Around the world, people are streamlining their everyday tasks by asking Siri or Alexa for help. And now, the chatbot concept is becoming useful in fixed income investing.
AllianceBernstein has introduced a chatbot called Abbie for its professional investors to use.
“We’ve integrated Abbie into all areas of our investment process to help us invest prudently and efficiently,” says Jeff Skoglund, the firm’s chief operating officer for fixed income.
In 2018, the firm launched Abbie 1.0, a simple-order building technology. “And so a portfolio assistant might ask Abbie to build orders to buy $30 million of a certain bond for a certain account. And she would.”
That version of Abbie could also perform the various required compliance checks and other steps in the process. “And this sounds easy, but you know, doing this for 10, 20, 50 accounts at a time can be very time-consuming and it can become a very tedious task that, not done well, can lead to errors,” says Skoglund. “And we’ve found, through automating this process, that it improves the experience of the investment professionals. They can be much faster with the process.”
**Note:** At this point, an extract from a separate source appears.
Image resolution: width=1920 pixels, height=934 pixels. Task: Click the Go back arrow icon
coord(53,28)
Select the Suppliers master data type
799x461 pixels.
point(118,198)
Abbie’s process is tight from an integrity standpoint and allows the firm to eliminate errors and get to market faster with trades, he adds.
In 2019, the firm launched Abbie 2.0, which makes suggestions for trades. For example, a portfolio manager might ask Abbie to search for bonds available in the marketplace that meet various objectives. Abbie can then perform a complex screening process on a real-time basis and find bonds that might have otherwise been missed.
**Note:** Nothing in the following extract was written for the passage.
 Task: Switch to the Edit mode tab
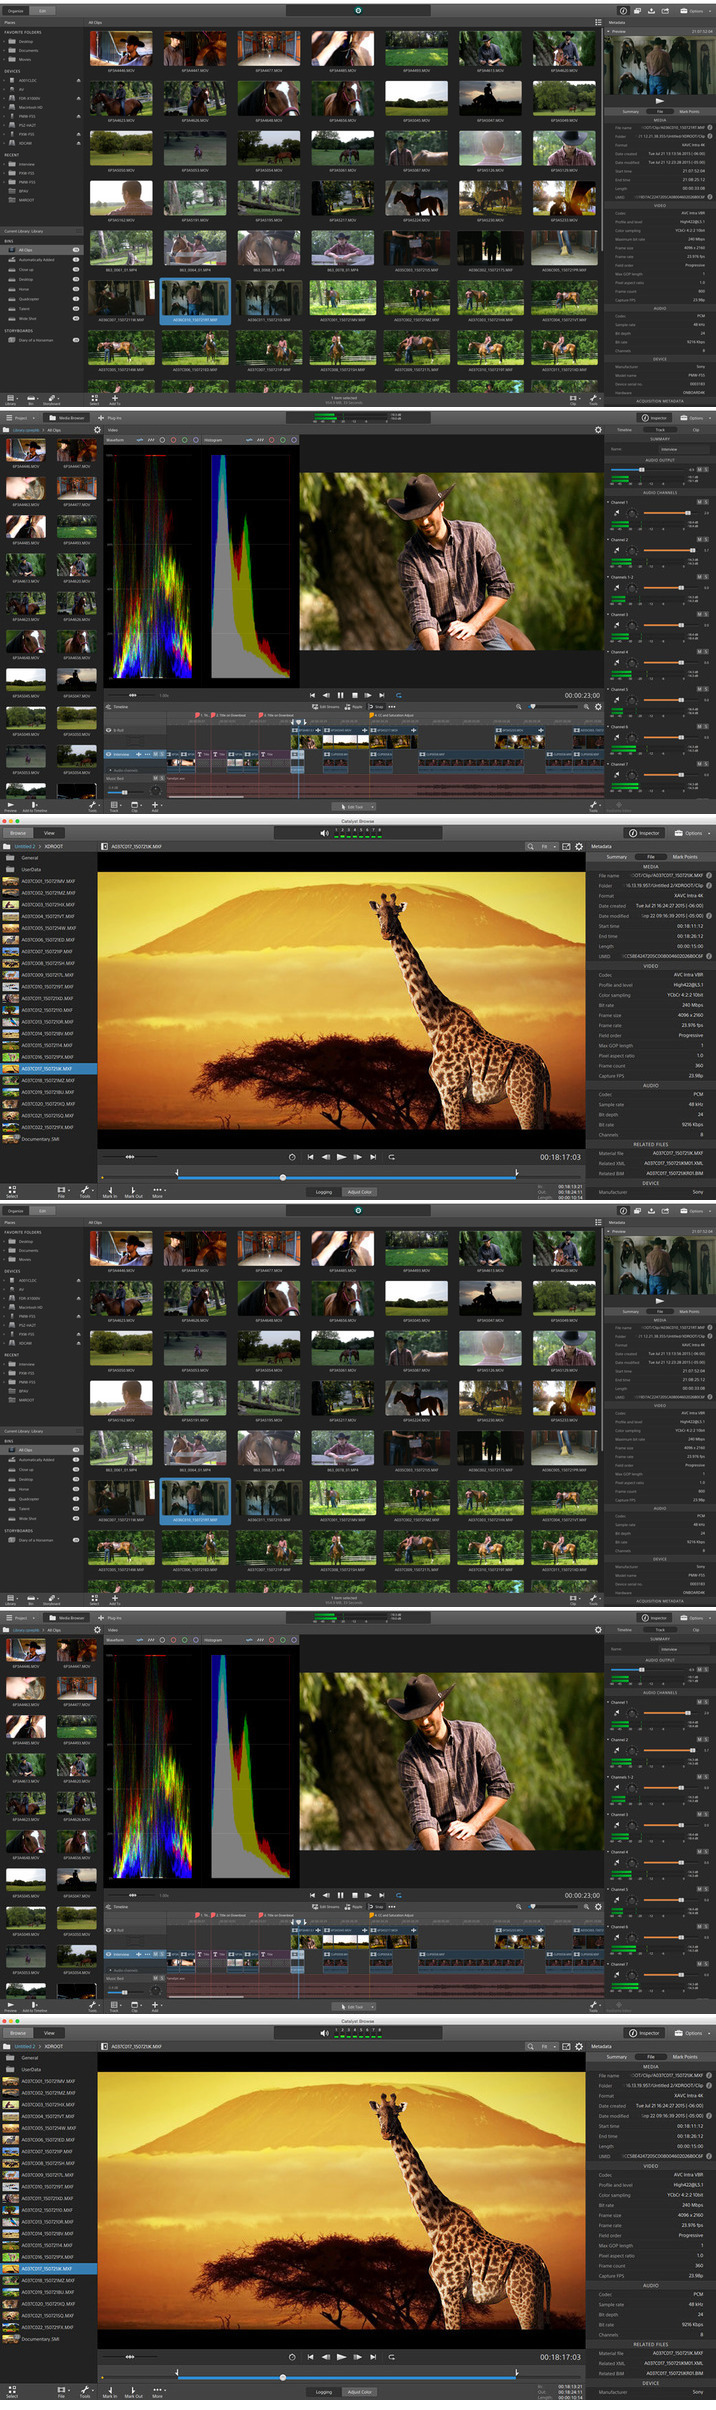click(43, 10)
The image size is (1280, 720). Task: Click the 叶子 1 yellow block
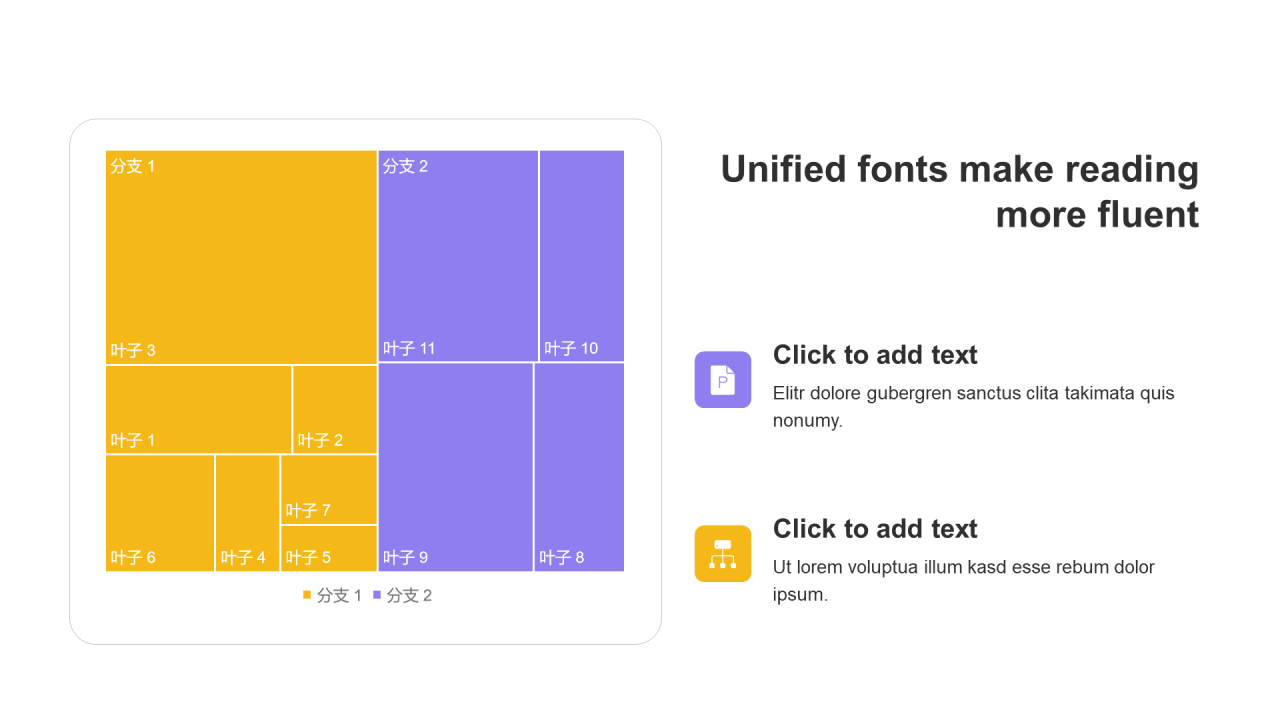(198, 409)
“This is where we start to, not just use robotic process automation and Abbie to make things more efficient, but to do things better than humans can do in a manual way,” Skoglund says.
Abbie works in combination with other tools like ALFA, which the firm developed in 2015 to help screen for liquidity. Historically, the investment process involved a combination of quantitative and fundamental research, which is funnelled through to analysts, a committee and through the portfolio construction process. Then, the firm selected various bonds to try to execute trades, which required finding liquidity.
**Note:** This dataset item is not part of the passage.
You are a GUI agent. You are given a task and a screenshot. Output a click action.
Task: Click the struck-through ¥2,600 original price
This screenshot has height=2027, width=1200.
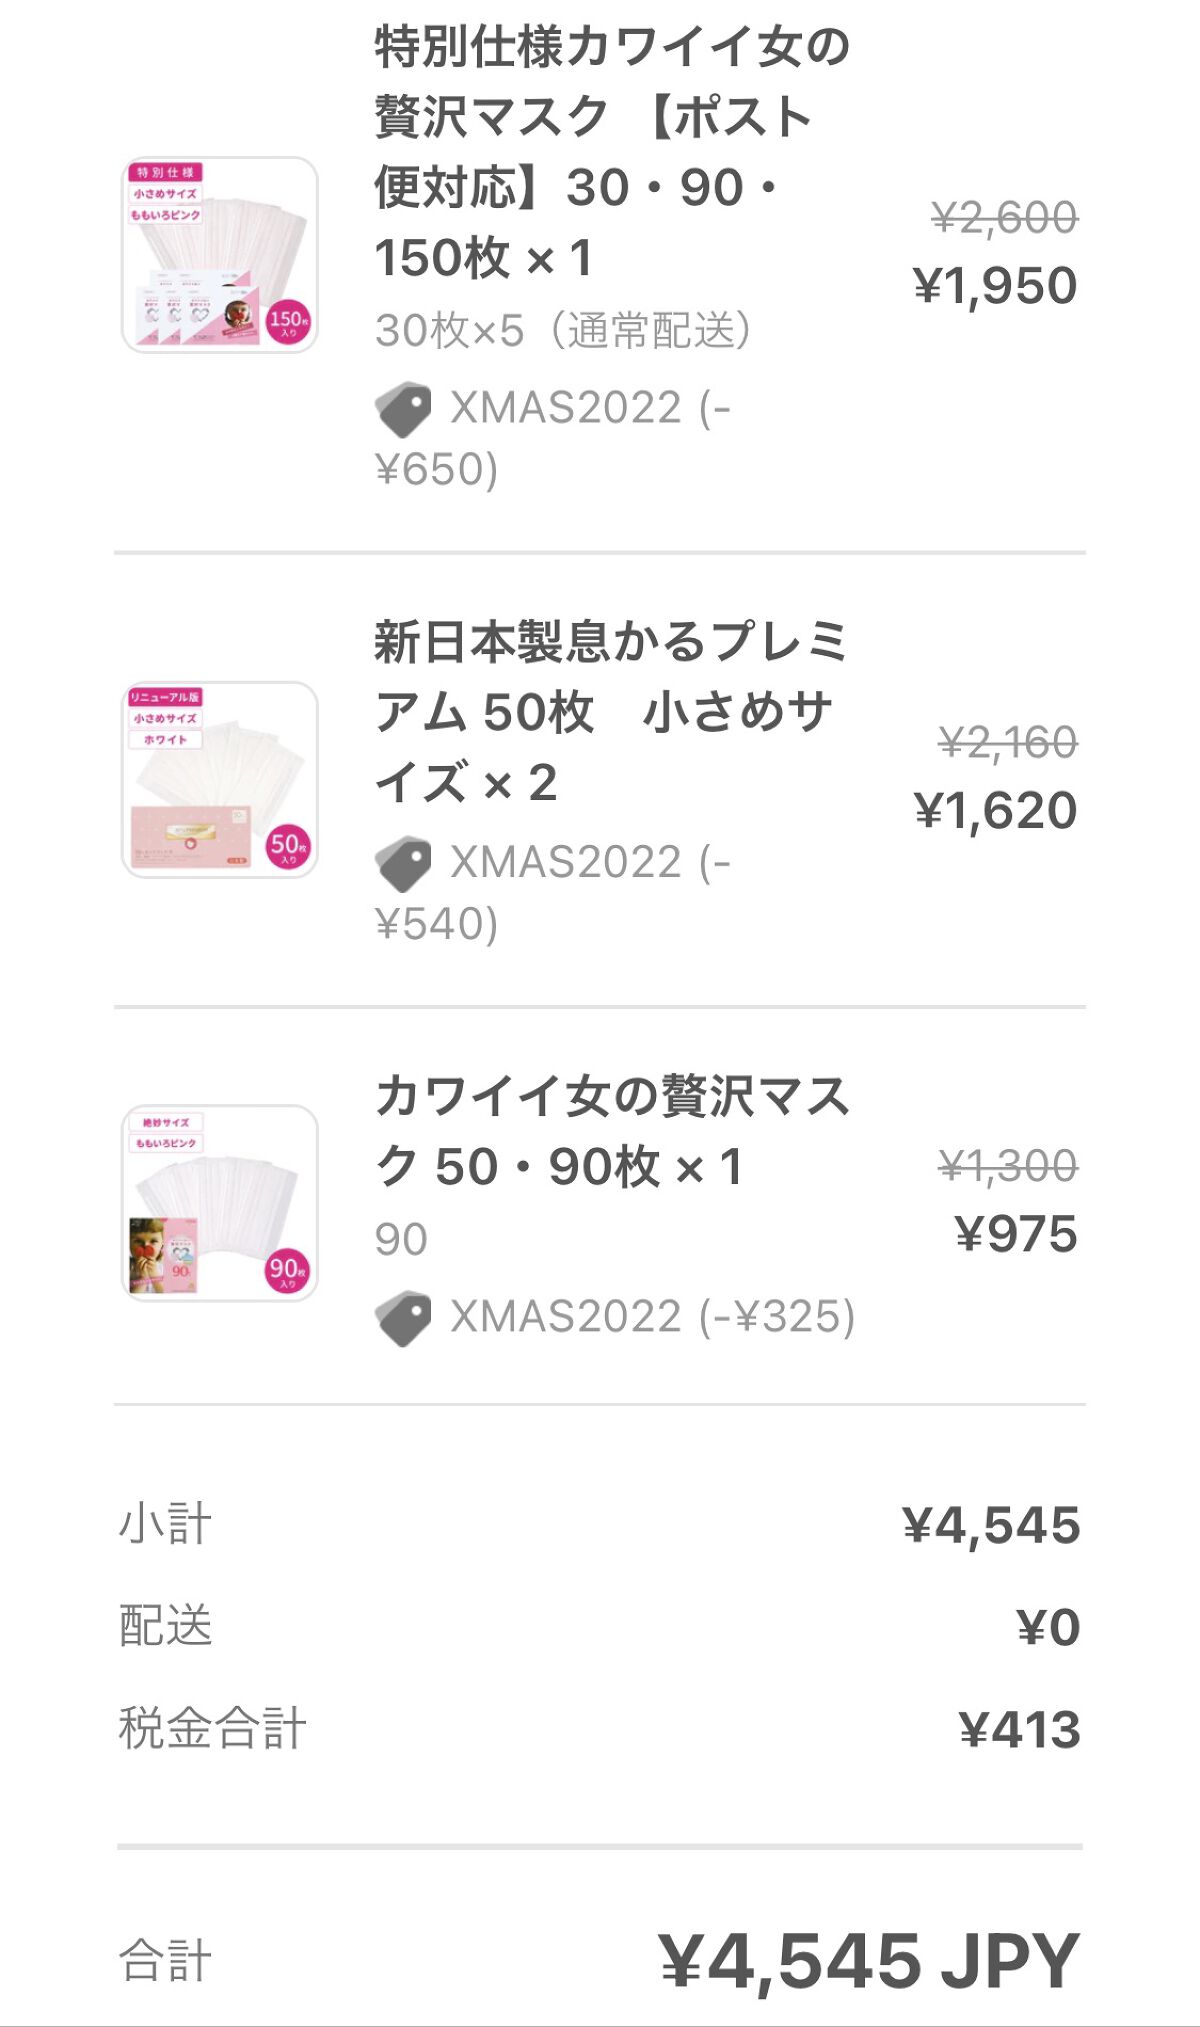point(1004,218)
“The problem is that liquidity is so sporadic and inconsistent across [much of] the fixed income universe that a high percentage of good ideas die at that point because we cannot source those bonds,” Skoglund says.
Yet, if the trade is screened through ALFA to source liquidity before it heads to Abbie, the firm can apply the same process without wasting time. “We’re only focused on actionable ideas that we know have dual advocacy from quant research and fundamental research. And it makes for a much more focused selection process.”
And hopefully, with more focus comes better decision-making, as people can spend more time per decision than in the previous process, adds Skoglund.
Abbie allows the investor to engage with various tools at once in a way that’s user-friendly and allows them to tackle classic investment challenges using new technology, which can help empower employees.
“It empowers them to be more effective in their jobs and be better investors. It enables them to eliminate non value-added, tedious, repetitive tasks in their daily work lives and focus on . . . more value-added activities that really form the core of why they joined the investment management business in the first place.”